__How to complete this task__.
Before copying, find the line below that contains "You are a GUI"; then return it and all later lines exactly, up to and including the final line, with no pictures.

──────────────────────────────

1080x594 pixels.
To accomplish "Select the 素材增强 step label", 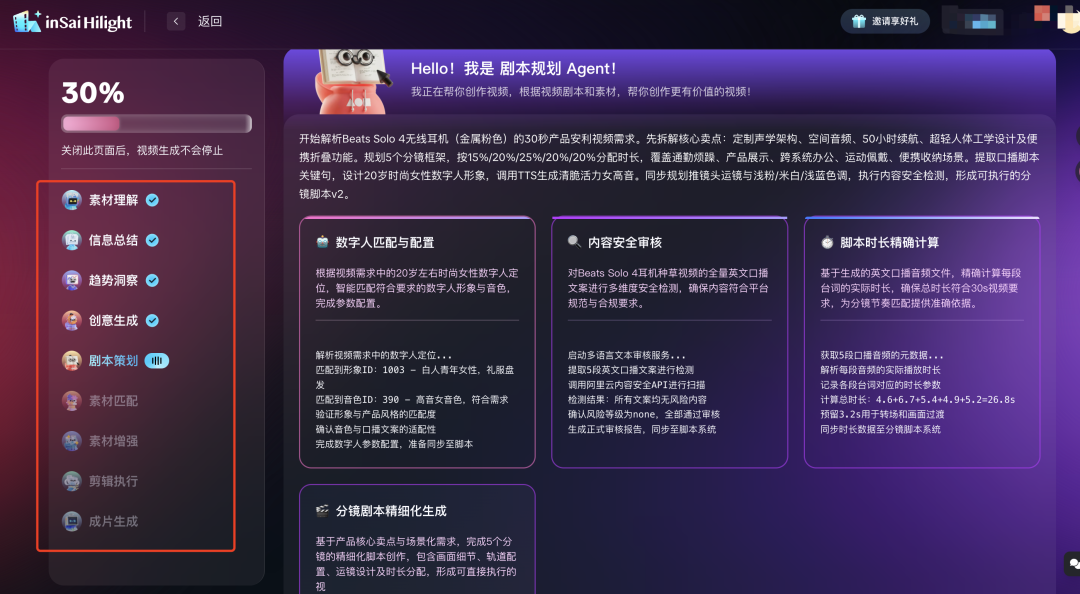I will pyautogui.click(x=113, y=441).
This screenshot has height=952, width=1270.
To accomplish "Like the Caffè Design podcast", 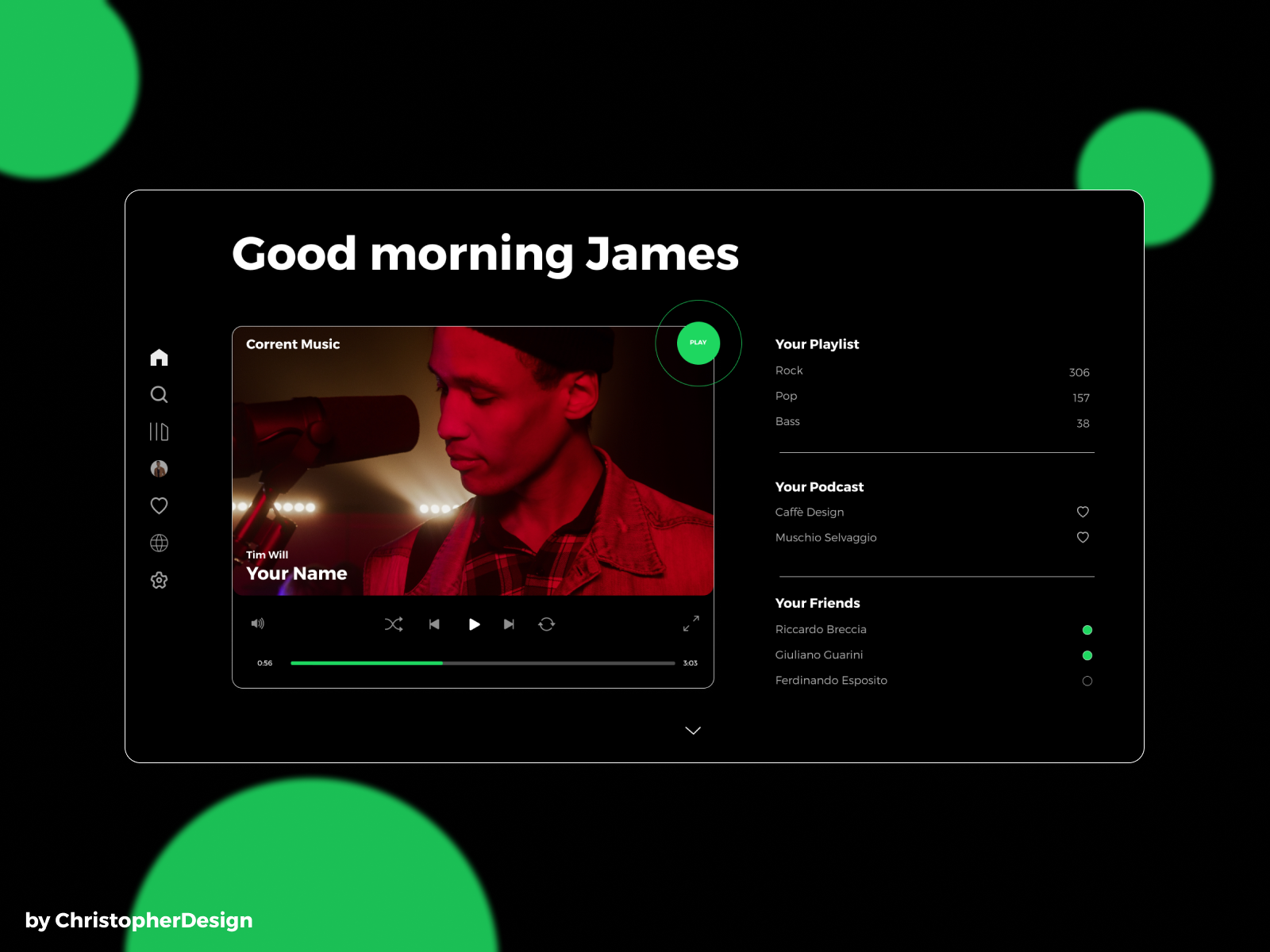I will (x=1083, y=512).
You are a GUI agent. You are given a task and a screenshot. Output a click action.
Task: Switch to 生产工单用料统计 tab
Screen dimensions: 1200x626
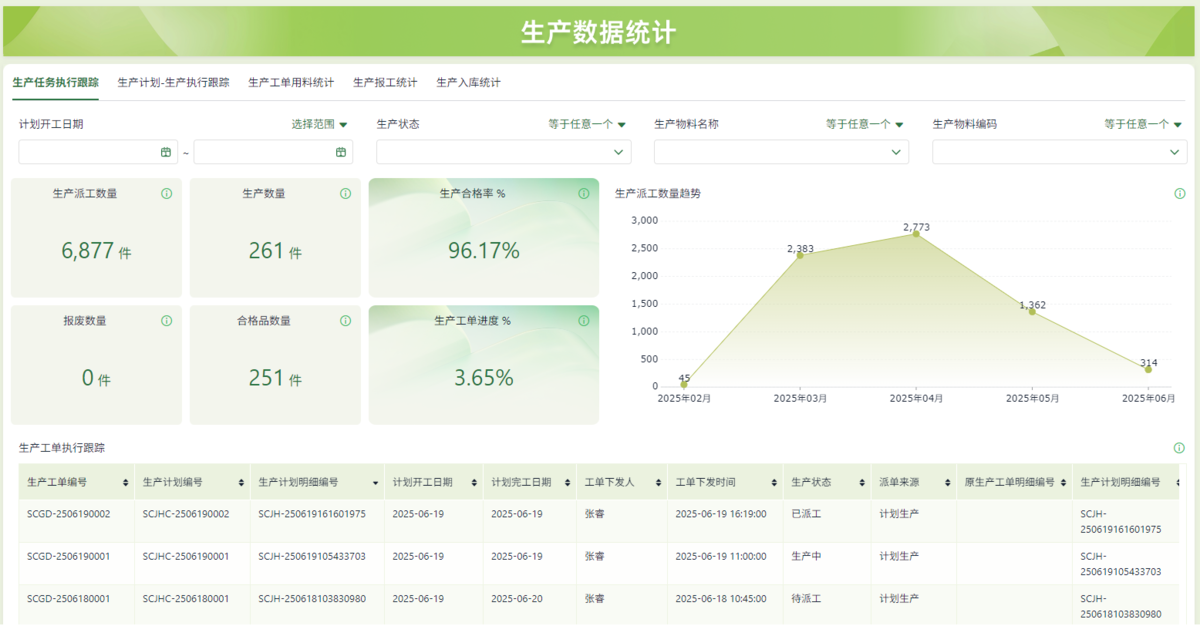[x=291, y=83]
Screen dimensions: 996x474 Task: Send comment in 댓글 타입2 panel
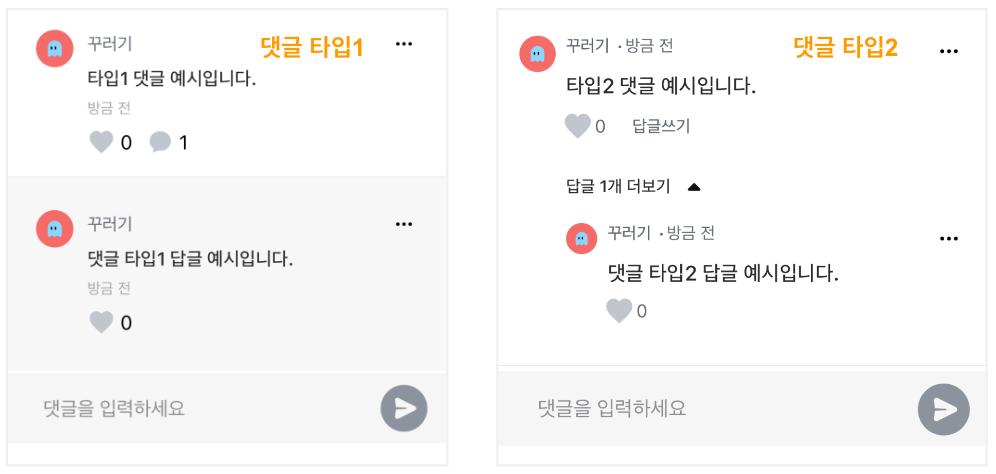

──────────────────────────────

__Result__.
You are a GUI agent. You are given a task and a screenshot. Output a click action.
Task: Switch to 生产工单用料统计 tab
Screen dimensions: 1200x626
[x=291, y=83]
Screen dimensions: 996x474 Task: Send comment in 댓글 타입2 panel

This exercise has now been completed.